If sustained at high voltage for an extended period, lithium-phosphate is more resilient to full-charge circumstances and experiences less stress than other lithium-ion systems. Like most batteries, they perform worse in cold temperatures and last shorter at hotter storage temperatures.

Li-phosphate batteries have a higher self-discharge than conventional Li-ion batteries, which over time might lead to balancing problems. High-quality cell purchases and/or the use of advanced control electronics, both of which raise the price of the pack, can reduce this. For lifespan, production cleanliness is crucial. Moisture is not tolerated, or the battery will only operate for 50 cycles.

For starting batteries, lithium-phosphate is frequently used in place of lead acid. We’ll have to wait and see how long-lasting Li-Phosphate will be in comparison to lead acid in a typical automobile charging system. Li-ion batteries operate worse in cold temperatures, which, in some severe circumstances, may impede their ability to crank.

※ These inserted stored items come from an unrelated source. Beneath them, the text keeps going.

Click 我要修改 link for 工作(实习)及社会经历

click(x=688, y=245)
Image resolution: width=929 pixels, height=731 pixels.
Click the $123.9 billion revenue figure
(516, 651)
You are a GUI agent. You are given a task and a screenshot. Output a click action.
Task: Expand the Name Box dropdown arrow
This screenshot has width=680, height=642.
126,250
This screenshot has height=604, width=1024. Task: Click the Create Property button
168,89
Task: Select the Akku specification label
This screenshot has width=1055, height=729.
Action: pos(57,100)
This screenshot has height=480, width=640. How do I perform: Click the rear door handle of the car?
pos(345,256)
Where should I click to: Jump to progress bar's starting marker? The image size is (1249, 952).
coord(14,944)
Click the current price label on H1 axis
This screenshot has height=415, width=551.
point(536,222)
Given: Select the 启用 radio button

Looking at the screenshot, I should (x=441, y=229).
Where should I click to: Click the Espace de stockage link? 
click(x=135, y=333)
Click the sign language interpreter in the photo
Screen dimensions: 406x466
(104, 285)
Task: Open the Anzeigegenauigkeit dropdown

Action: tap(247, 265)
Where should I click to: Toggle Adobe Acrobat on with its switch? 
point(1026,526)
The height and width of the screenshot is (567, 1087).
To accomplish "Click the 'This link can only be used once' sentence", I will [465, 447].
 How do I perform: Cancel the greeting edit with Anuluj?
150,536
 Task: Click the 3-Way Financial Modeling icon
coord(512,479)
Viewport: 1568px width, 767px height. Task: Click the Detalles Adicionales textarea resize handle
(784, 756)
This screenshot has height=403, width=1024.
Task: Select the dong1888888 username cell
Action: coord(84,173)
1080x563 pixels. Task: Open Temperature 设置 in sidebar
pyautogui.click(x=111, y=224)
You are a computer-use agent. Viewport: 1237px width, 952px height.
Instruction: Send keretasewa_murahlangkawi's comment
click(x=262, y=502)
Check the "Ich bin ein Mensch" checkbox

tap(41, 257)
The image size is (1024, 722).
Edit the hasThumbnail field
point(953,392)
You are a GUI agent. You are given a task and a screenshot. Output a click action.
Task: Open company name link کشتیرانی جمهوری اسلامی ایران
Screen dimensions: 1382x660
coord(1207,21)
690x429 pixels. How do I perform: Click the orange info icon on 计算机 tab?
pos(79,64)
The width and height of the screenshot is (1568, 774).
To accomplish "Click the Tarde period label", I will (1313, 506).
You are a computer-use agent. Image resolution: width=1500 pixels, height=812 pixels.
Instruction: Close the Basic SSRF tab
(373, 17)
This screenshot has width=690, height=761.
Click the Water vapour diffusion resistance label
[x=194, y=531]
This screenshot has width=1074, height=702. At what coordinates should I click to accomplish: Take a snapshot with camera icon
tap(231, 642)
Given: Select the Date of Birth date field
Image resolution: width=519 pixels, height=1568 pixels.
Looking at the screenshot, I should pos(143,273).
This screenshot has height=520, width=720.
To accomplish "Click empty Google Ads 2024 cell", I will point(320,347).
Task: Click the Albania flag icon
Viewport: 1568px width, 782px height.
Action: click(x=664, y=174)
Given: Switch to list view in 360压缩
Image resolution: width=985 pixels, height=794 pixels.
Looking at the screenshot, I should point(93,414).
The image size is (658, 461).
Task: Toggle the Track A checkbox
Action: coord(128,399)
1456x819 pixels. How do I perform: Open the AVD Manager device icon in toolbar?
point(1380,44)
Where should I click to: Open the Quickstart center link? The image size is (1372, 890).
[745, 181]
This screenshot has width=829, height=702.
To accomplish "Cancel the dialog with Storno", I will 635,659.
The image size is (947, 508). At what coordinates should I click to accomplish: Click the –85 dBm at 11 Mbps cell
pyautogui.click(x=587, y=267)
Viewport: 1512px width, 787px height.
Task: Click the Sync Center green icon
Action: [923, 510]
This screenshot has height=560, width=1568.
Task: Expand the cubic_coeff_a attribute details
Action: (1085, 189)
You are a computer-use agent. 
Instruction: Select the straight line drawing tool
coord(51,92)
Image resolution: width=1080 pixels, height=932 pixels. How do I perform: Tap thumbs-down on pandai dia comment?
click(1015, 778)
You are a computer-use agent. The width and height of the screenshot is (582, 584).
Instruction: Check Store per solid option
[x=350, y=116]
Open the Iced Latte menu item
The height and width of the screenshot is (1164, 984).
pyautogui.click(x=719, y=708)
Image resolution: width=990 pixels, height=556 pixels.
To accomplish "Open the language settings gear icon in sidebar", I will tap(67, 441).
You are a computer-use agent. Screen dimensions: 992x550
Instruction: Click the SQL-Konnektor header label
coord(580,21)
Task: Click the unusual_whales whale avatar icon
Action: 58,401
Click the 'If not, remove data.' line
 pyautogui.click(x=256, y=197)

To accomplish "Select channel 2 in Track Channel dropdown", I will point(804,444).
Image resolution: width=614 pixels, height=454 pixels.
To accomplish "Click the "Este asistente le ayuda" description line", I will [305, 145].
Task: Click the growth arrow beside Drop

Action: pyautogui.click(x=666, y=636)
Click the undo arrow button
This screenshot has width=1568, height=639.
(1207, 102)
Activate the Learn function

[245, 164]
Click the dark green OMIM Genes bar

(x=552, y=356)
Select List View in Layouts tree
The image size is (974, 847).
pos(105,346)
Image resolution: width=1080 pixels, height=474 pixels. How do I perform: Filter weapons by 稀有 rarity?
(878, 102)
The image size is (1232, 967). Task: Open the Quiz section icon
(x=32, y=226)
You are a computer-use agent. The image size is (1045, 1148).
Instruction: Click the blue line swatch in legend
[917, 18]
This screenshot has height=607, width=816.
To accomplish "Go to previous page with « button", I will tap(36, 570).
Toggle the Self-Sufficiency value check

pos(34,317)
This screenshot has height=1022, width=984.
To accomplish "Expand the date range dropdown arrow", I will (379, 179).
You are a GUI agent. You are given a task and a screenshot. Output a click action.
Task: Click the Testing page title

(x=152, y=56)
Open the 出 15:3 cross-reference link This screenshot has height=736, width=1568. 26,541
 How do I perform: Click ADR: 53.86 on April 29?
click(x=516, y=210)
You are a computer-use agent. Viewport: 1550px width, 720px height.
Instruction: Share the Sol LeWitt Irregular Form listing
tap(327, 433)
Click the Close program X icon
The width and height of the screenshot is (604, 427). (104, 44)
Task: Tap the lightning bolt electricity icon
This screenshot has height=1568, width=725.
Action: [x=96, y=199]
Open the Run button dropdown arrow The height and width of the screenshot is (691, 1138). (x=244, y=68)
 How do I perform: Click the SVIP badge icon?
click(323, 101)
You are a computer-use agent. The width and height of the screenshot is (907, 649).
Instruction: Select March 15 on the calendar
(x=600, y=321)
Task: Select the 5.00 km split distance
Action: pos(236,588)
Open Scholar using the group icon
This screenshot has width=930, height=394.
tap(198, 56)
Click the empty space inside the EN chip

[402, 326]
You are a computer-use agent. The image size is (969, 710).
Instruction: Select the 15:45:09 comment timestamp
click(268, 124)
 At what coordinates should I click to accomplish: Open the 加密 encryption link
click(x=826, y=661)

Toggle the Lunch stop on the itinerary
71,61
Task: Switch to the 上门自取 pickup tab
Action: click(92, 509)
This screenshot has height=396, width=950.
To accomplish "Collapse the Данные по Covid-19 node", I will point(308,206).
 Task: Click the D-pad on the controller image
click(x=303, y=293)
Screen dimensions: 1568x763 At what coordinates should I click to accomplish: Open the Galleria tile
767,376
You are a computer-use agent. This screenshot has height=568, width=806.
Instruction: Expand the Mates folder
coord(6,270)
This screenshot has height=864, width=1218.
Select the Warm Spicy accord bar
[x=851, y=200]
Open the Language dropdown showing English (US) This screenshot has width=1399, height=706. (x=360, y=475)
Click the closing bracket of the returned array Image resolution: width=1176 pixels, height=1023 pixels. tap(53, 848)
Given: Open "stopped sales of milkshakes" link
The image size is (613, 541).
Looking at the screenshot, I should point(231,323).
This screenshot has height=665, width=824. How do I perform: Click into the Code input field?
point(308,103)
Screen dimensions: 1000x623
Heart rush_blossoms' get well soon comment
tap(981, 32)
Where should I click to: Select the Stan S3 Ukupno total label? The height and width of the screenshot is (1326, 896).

Lithium Titanate (Li2TiO3) — LTO

Since the 1980s, lithium titanate anodes have been used in batteries. In the anode of a conventional lithium-ion battery, lithium titanate takes the role of graphite and crystallizes into a spinel structure. Lithium manganese oxide or NMC can be used as the cathode.

Li-titanate batteries deliver a high discharge current of 10C, or 10 times the rated capacity, and have a nominal cell voltage of 2.40V. They can also be quickly charged. It is claimed that the cycle count is higher than that of a typical Li-ion. Li-titanate is secure, exhibits outstanding low-temperature discharge properties, and achieves an 80 percent capacity at -30°C (-22°F).

When fast charging and charging at low temperatures, LTO (commonly known as Li4Ti5O12) has benefits over the traditional cobalt-blended Li-ion with graphite anode in that it achieves zero-strain property, prevents SEI film formation, and prevents lithium plating.

The battery is pricey, but it also has higher thermal stability at high temperatures than conventional Li-ion systems. Electric drivetrains, UPS systems, and solar-powered street lighting are typical applications.